* [BRIEF]:
An exact transcription of the data below is needed.

[Records from a data collection]
++++++++++++++++++++
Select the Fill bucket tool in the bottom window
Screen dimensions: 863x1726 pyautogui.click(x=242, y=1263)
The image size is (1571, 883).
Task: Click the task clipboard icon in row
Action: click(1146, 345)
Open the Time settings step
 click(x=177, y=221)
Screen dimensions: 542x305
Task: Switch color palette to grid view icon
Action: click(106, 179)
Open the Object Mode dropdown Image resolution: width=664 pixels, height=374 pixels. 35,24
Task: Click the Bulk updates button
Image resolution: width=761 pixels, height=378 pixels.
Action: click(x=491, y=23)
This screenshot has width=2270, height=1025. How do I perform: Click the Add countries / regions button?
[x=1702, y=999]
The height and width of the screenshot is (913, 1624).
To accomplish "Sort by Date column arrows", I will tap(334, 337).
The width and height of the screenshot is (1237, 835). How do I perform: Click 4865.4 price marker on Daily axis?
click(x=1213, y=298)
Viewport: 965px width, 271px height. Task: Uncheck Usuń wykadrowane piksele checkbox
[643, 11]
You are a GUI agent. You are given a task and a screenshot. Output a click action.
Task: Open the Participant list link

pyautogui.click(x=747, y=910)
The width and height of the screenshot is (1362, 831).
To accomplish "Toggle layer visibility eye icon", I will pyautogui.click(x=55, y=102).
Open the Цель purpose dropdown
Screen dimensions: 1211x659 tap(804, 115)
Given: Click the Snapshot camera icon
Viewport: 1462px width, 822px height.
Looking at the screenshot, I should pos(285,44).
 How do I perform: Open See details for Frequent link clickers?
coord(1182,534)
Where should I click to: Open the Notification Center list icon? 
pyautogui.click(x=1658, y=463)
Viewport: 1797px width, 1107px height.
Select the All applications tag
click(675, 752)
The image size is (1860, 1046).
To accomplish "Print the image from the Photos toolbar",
++++++++++++++++++++
* [RESPONSE AREA]:
Select the Fill bucket tool in the bottom window
Screen dimensions: 863x1726 pyautogui.click(x=242, y=1263)
The image size is (1571, 883).
Task: Click the task clipboard icon in row
Action: click(1146, 345)
Open the Time settings step
 click(x=177, y=221)
Screen dimensions: 542x305
Task: Switch color palette to grid view icon
Action: click(106, 179)
Open the Object Mode dropdown Image resolution: width=664 pixels, height=374 pixels. 35,24
Task: Click the Bulk updates button
Image resolution: width=761 pixels, height=378 pixels.
Action: click(x=491, y=23)
This screenshot has width=2270, height=1025. How do I perform: Click the Add countries / regions button?
[x=1702, y=999]
The height and width of the screenshot is (913, 1624).
To accomplish "Sort by Date column arrows", I will tap(334, 337).
The width and height of the screenshot is (1237, 835). How do I perform: Click 4865.4 price marker on Daily axis?
click(x=1213, y=298)
Viewport: 965px width, 271px height. Task: Uncheck Usuń wykadrowane piksele checkbox
[643, 11]
You are a GUI agent. You are given a task and a screenshot. Output a click action.
Task: Open the Participant list link

pyautogui.click(x=747, y=910)
The width and height of the screenshot is (1362, 831).
To accomplish "Toggle layer visibility eye icon", I will pyautogui.click(x=55, y=102).
Open the Цель purpose dropdown
Screen dimensions: 1211x659 tap(804, 115)
Given: Click the Snapshot camera icon
Viewport: 1462px width, 822px height.
Looking at the screenshot, I should pos(285,44).
 How do I perform: Open See details for Frequent link clickers?
coord(1182,534)
Where should I click to: Open the Notification Center list icon? 
pyautogui.click(x=1658, y=463)
Viewport: 1797px width, 1107px height.
Select the All applications tag
click(675, 752)
The image size is (1860, 1046).
To accomplish "Print the image from the Photos toolbar",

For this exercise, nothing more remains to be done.